Jordan lo hizo como se lo pedía y sintió que la cabellera corta se hundía bajo sus dedos con suavidad y volvía a levantarse en cuanto dejaba de acariciarla. Entonces le cogió la cabeza con las dos manos, le hizo volver la cara hacia él y la besó.
- Me gusta que me beses -dijo ella-; pero yo no sé besarte.
- No tienes que hacerlo.
- Sí, tengo que hacerlo. Si voy a ser tu mujer, tengo que procurar darte gusto en todo.
- Me das ya gusto en todo. Nadie podría procurarme un placer mayor y no sé qué tendría que hacer yo para ser más feliz de lo que soy.
- Pues ya verás -dijo ella, rebosante de felicidad-. Te gusta ahora mi pelo porque hay poco; pero cuando crezca y sea largo, no seré fea, como ahora, y me querrás mucho más.
- Tienes un cuerpo muy bonito -dijo él-; el cuerpo más lindo del mundo.
- No, lo que pasa es que soy joven.
- No; en un cuerpo hermoso hay una magia especial. No sé lo que hace la diferencia entre uno y otro cuerpo, pero tú lo tienes.
- Lo tengo para ti -dijo ella.
- No.
- Sí. Para ti siempre, y sólo para ti. Pero eso no es nada; quisiera aprender a cuidarte bien. Dime la verdad; ¿no habías notado que la tierra se moviese antes de ahora?
- Nunca -dijo él con sinceridad.
- Bueno, entonces me siento feliz -dijo ella- me siento muy feliz. Pero ¿estás pensando en otra cosa? -le preguntó María a continuación.
- Sí, en mi trabajo.
- Me gustaría que tuviésemos caballos -dijo María-; me gustaría ir en un caballo y galopar contigo, y galopar cada vez más de prisa. Iríamos cada vez más de prisa, pero nunca llegaríamos más allá de mi felicidad.
- Podríamos llevar tu felicidad en avión -dijo Jordan, sin saber lo que decía.
- Y subir, subir hacia lo alto, como esos aviones pequeñitos de caza que brillan al sol -dijo ella-. Hacer una cabriola y luego caer. ¡Qué bueno! -exclamó, riendo-. Como sería tan dichosa, no lo notaría.
- Eso sí que es felicidad -dijo él, oyendo a medias lo que decía ella.

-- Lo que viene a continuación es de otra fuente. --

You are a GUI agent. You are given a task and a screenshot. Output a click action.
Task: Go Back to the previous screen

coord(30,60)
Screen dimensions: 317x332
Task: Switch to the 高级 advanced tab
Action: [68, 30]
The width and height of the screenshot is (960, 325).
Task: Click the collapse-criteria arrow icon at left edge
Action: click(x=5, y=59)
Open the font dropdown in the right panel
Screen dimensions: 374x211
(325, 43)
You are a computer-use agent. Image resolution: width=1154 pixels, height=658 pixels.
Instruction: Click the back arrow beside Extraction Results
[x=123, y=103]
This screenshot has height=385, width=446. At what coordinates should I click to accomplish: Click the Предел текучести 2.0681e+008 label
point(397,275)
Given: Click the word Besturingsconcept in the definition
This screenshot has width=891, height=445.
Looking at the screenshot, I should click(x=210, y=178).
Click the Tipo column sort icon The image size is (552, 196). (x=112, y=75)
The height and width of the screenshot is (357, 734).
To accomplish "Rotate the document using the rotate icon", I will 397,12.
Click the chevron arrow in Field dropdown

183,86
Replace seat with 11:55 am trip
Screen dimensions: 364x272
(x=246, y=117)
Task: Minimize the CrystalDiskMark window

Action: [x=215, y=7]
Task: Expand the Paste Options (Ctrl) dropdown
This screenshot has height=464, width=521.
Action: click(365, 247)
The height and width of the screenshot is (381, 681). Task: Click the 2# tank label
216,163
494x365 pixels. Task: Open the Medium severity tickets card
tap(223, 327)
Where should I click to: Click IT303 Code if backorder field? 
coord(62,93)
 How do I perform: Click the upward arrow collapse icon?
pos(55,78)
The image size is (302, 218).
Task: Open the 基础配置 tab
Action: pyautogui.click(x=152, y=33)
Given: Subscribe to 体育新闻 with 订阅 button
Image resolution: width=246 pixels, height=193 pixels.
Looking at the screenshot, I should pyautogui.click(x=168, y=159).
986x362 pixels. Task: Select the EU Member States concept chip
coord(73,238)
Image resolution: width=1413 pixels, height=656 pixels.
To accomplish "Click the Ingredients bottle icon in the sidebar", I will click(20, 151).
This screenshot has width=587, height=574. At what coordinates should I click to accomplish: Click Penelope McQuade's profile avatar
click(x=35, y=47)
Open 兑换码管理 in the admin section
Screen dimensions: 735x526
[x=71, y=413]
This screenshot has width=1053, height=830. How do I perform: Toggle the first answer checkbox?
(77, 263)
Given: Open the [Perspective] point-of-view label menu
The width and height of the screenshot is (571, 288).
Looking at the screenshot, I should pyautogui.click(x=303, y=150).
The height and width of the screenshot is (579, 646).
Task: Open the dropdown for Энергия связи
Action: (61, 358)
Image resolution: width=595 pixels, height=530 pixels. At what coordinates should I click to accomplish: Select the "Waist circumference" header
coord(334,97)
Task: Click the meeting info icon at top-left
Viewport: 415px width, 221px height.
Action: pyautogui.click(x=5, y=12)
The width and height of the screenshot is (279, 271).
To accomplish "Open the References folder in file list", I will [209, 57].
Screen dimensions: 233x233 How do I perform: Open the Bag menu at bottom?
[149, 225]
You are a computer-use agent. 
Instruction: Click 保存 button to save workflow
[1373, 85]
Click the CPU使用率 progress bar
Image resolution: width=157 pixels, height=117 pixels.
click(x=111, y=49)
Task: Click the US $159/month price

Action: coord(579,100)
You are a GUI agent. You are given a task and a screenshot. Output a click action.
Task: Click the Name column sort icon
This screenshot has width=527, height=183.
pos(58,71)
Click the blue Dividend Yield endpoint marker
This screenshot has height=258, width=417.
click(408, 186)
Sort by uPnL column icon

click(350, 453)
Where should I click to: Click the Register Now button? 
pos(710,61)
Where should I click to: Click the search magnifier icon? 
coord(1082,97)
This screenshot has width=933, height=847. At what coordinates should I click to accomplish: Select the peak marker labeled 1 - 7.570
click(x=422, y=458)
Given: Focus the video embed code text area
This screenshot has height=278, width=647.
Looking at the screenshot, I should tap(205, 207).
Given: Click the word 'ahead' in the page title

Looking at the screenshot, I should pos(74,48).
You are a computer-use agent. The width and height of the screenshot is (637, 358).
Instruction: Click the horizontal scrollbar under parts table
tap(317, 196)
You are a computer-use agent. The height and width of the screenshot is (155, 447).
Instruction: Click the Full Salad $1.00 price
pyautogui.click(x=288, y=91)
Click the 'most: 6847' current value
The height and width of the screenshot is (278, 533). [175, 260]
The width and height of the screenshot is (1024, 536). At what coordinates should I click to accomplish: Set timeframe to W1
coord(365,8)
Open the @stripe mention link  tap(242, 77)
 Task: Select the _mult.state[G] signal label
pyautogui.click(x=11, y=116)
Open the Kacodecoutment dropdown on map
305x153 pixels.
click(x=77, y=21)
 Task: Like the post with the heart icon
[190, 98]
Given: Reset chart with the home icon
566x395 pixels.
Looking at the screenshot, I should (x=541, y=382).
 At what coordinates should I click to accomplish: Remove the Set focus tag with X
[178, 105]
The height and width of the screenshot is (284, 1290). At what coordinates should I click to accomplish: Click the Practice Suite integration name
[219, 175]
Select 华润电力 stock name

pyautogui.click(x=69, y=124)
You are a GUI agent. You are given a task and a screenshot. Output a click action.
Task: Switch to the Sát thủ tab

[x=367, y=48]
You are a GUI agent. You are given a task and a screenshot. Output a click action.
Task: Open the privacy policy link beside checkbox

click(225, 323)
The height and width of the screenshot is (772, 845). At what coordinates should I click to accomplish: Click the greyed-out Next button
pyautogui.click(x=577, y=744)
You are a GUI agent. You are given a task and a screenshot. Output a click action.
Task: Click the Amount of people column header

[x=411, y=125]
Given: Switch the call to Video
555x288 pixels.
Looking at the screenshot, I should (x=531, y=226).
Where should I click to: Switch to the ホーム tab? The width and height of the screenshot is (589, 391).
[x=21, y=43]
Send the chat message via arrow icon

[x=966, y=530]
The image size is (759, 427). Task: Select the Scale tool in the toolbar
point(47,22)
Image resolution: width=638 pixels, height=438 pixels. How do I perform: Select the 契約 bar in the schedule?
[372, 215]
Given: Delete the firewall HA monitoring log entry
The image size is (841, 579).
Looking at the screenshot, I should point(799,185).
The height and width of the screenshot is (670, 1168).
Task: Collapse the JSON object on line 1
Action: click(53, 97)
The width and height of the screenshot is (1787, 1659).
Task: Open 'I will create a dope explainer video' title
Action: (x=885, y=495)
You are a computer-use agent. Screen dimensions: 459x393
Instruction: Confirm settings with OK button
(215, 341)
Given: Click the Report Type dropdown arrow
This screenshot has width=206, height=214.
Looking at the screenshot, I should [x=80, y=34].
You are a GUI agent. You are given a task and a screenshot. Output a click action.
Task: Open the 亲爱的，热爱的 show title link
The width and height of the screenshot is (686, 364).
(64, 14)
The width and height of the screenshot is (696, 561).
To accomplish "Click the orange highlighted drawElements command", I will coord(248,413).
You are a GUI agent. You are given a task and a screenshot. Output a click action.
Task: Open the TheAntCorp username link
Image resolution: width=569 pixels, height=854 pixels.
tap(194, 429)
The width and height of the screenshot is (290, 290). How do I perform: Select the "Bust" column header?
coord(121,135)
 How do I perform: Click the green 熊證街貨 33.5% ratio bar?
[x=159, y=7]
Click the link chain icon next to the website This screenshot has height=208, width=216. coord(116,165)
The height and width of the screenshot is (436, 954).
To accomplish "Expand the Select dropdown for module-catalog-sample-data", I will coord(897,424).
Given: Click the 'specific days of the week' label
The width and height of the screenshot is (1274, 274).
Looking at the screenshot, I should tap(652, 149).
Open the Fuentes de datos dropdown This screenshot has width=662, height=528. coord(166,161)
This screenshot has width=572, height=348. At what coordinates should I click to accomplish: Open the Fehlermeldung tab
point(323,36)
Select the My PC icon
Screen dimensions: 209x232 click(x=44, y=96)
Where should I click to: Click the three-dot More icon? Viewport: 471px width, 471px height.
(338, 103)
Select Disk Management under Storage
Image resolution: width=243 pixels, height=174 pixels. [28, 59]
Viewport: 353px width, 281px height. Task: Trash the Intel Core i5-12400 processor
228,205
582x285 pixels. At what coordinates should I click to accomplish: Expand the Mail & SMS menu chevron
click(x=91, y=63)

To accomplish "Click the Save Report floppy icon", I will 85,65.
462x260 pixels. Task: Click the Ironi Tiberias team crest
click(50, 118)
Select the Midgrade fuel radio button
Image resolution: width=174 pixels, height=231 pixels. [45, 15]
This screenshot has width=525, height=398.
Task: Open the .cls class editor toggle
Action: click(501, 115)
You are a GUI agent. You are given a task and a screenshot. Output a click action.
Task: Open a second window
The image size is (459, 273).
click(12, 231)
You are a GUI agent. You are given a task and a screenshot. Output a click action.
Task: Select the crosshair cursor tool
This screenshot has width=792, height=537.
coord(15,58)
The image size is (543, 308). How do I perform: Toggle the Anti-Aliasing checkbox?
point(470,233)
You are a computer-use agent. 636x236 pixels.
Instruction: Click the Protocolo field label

Porque en aquellos momentos ya no estaba allí.Seguía caminando al lado de la muchacha, pero su mente estaba ocupada con el problema del puente, que ahora se le ofrecía con toda claridad, nitidez y precisión, como cuando la lente de una cámara está bien enfocada. Vio los dos puestos, y a Anselmo y al gitano vigilándolos. La carretera vacía, y después llena de movimiento. Vio en dónde tenía que colocar los dos rifles automáticos para conseguir el mejor campo de tiro y se preguntó quién habría de servirlos. Al final, lo haría él, desde luego; pero al principio ¿quién? Colocó las cargas agrupándolas y sujetándolas bien y hundió en ellas los cartuchos, conectando los alambres; volvió luego al lugar en que había dispuesto la vieja caja del fulminante. Después siguió pensando en todas las cosas que podían ocurrir y en las que podían salir mal. «Basta -se dijo-. Deja de pensar en esas cosas. Has hecho el amor a esa muchacha, y ahora que tienes la mente despejada te pones a buscarte cavilaciones. Una cosa es pensar en lo que tienes que hacer y otra preocuparte inútilmente. No te preocupes. No debes hacerlo. Sabes perfectamente lo que tendrás que hacer y lo que puede ocurrir. Por supuesto, hay cosas que pueden ocurrir. Cuando; te metiste en este asunto, sabías cuál era el objeto de tu lucha. Luchabas precisamente contra lo que ahora te ves obligado a hacer para contar con alguna probabilidad de triunfo.